Kreş yani bebek bakımevi… 0 – 36 aylık bebek ve çocukların gündüz bakımlarının yapıldığı kurumlar… Anaokulu, 36 aylık ve daha büyük çocuklar için açılmış okullar… Ana sınıfı ise, ilköğretim okulunda alt sınıf yani ilkokul öncesi olarak hizmet veren eğitim kuruluşu…
Kreş, ana sınıfı ve anaokulu çoğunlukla birbirine çok karıştırılan kavramlar! Ama temelde hepsi de, okul öncesi bakım ve eğitim kurumları…
Hep altını çizmeye çalıştığım gibi, her anne babanın olanakları ve yaklaşımı farklıdır! Çünkü, her birey birbirinden farklıdır! Tam da bu nedenle, kreş; kimileri için olmazsa olmaz iken, kimileri içinse “ne gerek var şimdi”dir!
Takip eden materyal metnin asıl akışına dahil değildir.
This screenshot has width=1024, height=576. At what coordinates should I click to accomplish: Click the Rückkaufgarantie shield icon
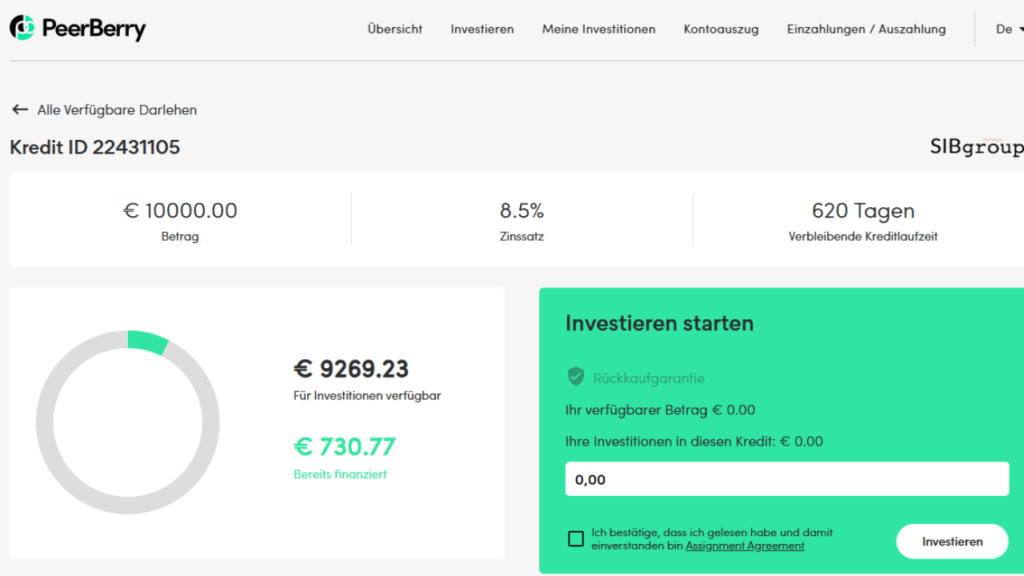click(575, 377)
Haaa bir de bizim gibiler var: “kreşe göndermek isteyip de, koşulları gereği gönderemeyenler” 🙁
Olabildiğince objektif olmaya çalışarak, kreşe gönderme durumunu artıları ve eksileri ile analiz etmeye çalışalım mı? Ne dersiniz? Unutmayalım, ne kadar keserseniz kesin, her şeyin mutlaka iki yüzü vardır! Şimdi bu iki yüzü de incelemekte yarar var, bence 😉 Sonrasında karar vermek, çok daha kolay olacak 🙂
Kreş mi? Ana Okulu mu?
Önce, artılara bakalım!
+++Özellikle tek çocuğu olanlar için, çocuğun olabildiğince erken sosyalleşmesinde yardımcı olabilir!
+++Yine özellikle kardeşi olmayan çocuklar için; paylaşmak gibi, yaşıtlarıyla uyum sağlamak gibi konular da dahil, değerler eğitimi almasında yararlı olabilir!
+++Çocuğun topluluk içinde nasıl davranılacağını öğrenmesinde, sorumluluk alma, sıra bekleme, saygı duyma, sabretme, ekip çalışması gibi kavramların somutlaşmasında yardımcı olabilir!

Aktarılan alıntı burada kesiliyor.